◆ What is being asked ◆
Starting at the line that contains "[First name] (144, 1614)" and ending at the last line of the records, lay out those lines as a Markdown table with the columns Row and Line, omitting any blank lines.

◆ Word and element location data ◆
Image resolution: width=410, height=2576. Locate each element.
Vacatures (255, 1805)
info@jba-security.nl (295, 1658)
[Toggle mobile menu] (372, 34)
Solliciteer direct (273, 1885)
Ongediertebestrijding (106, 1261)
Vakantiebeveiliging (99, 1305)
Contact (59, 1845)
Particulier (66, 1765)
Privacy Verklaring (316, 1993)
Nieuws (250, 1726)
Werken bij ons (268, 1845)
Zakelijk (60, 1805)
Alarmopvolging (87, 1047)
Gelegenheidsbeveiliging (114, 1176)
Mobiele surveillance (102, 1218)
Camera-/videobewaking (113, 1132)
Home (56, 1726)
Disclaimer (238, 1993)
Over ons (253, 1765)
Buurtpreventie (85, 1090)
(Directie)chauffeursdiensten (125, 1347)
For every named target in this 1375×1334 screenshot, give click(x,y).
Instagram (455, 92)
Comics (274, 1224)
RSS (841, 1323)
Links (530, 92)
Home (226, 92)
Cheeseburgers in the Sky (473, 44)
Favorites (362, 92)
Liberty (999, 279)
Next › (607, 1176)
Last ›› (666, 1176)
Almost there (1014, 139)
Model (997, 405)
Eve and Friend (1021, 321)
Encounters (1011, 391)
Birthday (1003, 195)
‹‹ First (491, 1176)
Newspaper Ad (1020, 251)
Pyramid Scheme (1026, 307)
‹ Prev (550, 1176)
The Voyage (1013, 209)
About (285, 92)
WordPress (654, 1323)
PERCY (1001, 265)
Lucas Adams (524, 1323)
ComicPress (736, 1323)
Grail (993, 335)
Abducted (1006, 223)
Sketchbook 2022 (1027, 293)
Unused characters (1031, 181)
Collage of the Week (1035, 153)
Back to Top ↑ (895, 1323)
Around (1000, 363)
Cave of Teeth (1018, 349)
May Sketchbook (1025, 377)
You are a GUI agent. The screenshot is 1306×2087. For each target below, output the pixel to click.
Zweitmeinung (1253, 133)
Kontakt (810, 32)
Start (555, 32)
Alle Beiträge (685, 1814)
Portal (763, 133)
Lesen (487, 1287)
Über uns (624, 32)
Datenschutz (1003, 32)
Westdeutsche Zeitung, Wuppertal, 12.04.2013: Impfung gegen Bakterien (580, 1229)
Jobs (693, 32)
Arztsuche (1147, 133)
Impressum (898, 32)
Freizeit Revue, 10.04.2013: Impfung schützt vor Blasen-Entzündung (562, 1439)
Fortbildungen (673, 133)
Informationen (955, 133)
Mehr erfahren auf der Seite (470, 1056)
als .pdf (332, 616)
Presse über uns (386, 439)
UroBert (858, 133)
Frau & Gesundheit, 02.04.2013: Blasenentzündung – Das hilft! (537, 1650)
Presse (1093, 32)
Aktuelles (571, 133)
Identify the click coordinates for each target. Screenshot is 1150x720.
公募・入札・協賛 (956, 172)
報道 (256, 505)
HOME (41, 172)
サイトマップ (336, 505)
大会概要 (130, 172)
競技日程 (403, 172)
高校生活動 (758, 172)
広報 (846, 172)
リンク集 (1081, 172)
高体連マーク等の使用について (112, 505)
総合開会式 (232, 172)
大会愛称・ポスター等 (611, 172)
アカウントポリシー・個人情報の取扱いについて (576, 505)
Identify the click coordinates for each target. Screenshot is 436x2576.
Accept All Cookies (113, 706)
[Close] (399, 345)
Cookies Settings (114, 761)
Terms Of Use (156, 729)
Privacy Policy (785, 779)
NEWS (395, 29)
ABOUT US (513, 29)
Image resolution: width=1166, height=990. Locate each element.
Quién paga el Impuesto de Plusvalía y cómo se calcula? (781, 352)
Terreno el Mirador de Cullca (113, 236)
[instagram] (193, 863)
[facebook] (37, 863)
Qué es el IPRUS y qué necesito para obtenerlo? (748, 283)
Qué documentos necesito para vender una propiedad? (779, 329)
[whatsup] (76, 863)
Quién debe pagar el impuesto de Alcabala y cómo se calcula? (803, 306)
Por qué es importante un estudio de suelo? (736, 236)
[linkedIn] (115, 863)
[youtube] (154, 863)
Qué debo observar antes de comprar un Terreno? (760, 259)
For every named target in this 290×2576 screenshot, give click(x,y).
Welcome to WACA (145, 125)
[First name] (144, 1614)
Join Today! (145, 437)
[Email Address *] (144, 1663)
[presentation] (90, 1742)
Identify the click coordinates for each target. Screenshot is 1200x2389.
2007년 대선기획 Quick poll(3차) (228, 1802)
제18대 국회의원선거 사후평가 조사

◆ Correct answer ◆
| Row | Line |
|---|---|
| 1 | [First name] (144, 1614) |
| 2 | Join Today! (145, 437) |
| 3 | [Email Address *] (144, 1663) |
| 4 | [presentation] (90, 1742) |
| 5 | Identify the click coordinates for each target. Screenshot is 1200x2389. |
| 6 | 2007년 대선기획 Quick poll(3차) (228, 1802) |
| 7 | 제18대 국회의원선거 사후평가 조사 |